Nowe bloki niszczeją. "Płakać się chce"
28 lipca 2015
To przykry widok. Nowe domy komunalne przy Pełczyńskiego jeszcze nie są otwarte, a już niszczeją.
Trzy bloki komunalne są w zasadzie gotowe. Czwartego nie udało się postawić, ponieważ poprzedni burmistrz Krzysztof Strzałkowski nie doszedł do porozumienia z wykonawcą i firma Skanska zeszła z budowy. Obecny burmistrz Krzysztof Zygrzak prosił urzędników z placu Bankowego o uruchomienie przynajmniej przedszkola w parterze jednego z budynków. - Nie ma możliwości uruchomienia placówki i jednoczesnego prowadzenia robót w sąsiedztwie. Byłoby to bardzo uciążliwe dla dzieci z przedszkola. Dlatego w trosce o najmłodszych zdecydowaliśmy się na odłożenie terminu realizacji tej inwestycji - tłumaczy Bartosz Milczarczyk, rzecznik prezydent Hanny Gronkiewicz-Waltz. Teraz trzeba ogłosić na nowo przetarg i czekać aż ostatni blok zostanie wybudowany. Potrwać to może przynajmniej dwa lata.

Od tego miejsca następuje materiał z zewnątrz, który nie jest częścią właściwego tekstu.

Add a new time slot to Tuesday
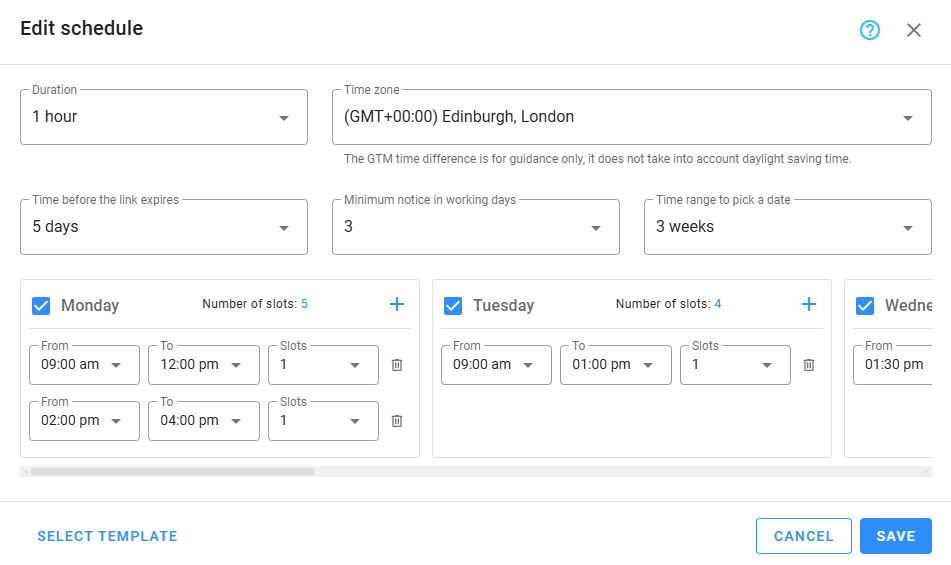The width and height of the screenshot is (951, 565). pyautogui.click(x=809, y=304)
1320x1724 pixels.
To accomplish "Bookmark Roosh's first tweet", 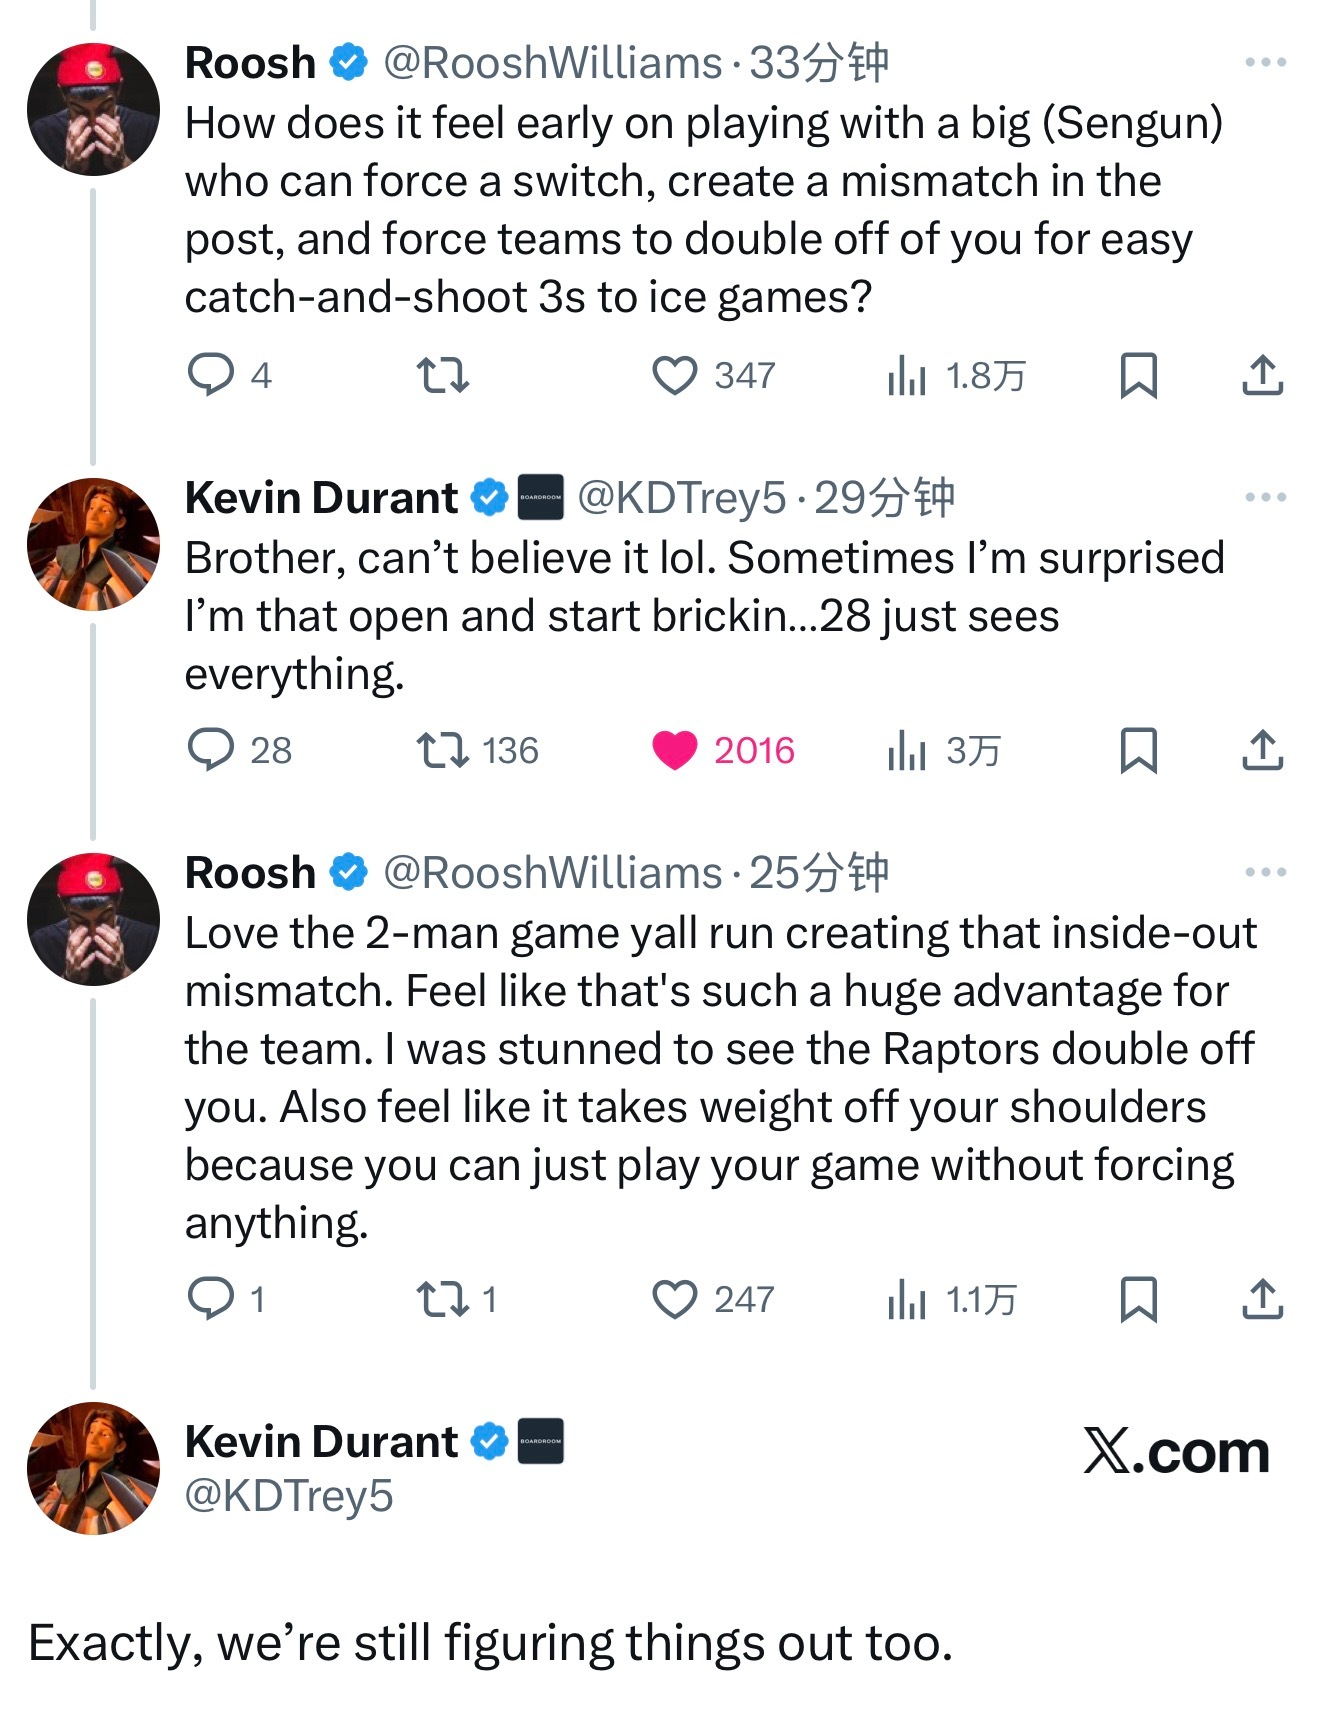I will coord(1138,376).
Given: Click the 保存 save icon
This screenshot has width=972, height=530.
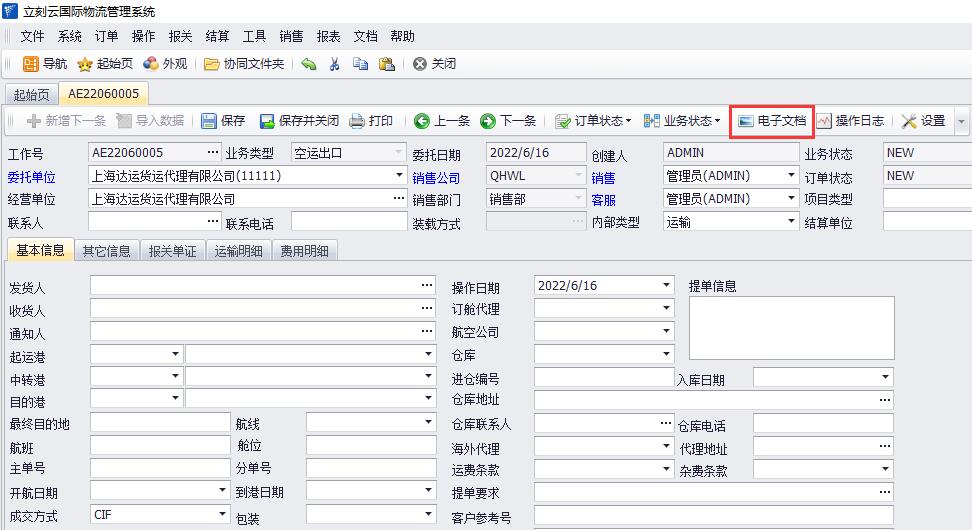Looking at the screenshot, I should point(209,121).
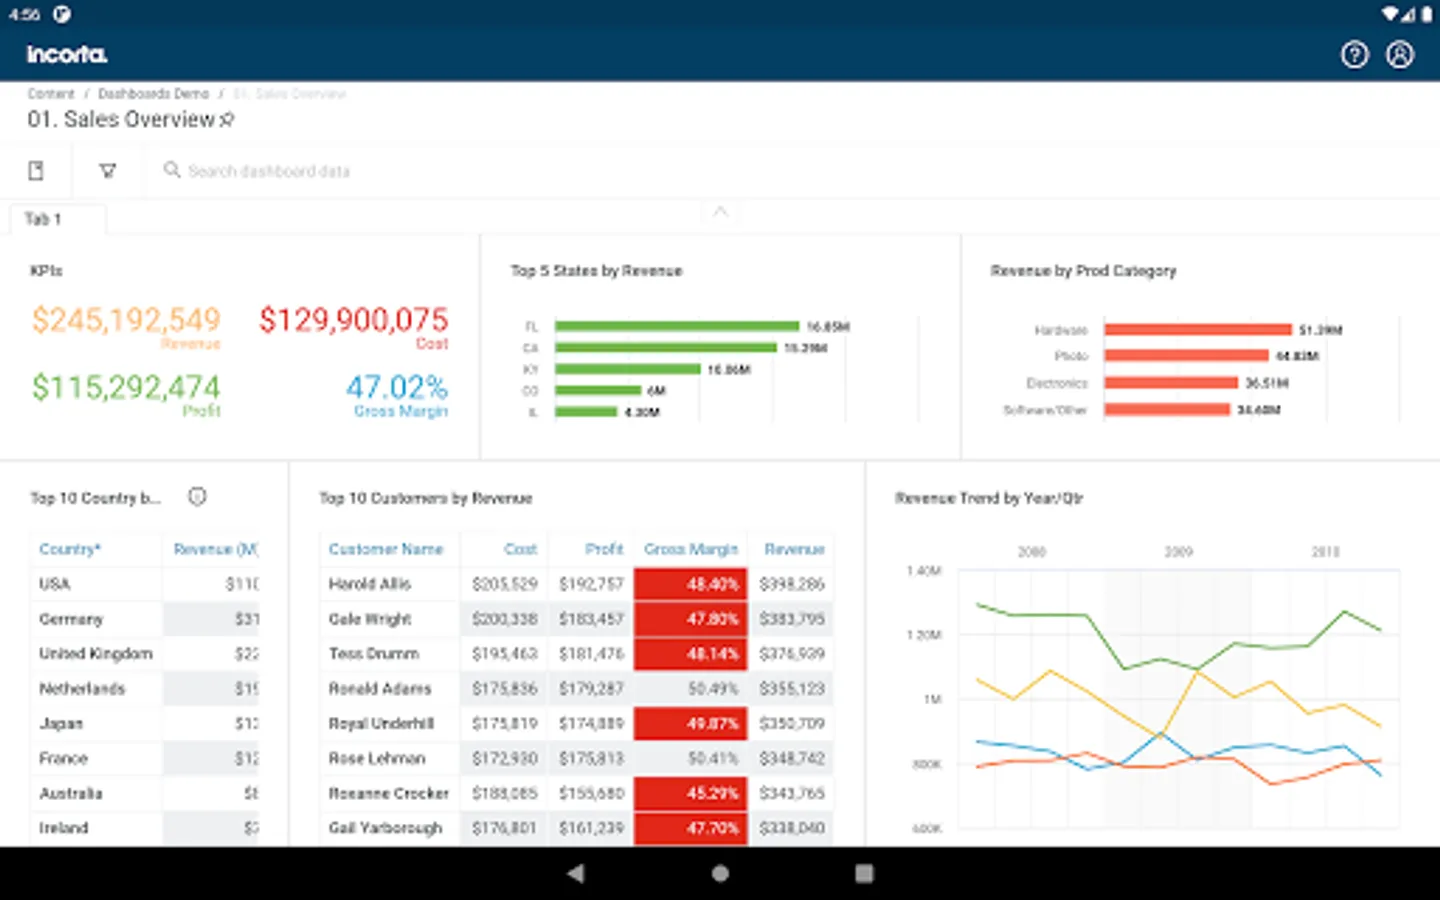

A istniejące trzy domy komunalne niszczeją i zarastają chaszczami. Drzewka ozdobne schną. Dzieci mogą jedynie popatrzeć na pięknie wyposażone place zabaw. Kierowcy - na ogrodzone miejsca parkingowe. - Płakać się chce, jak się patrzy na taką niegospodarność - komentuje przechodząca obok mieszkanka.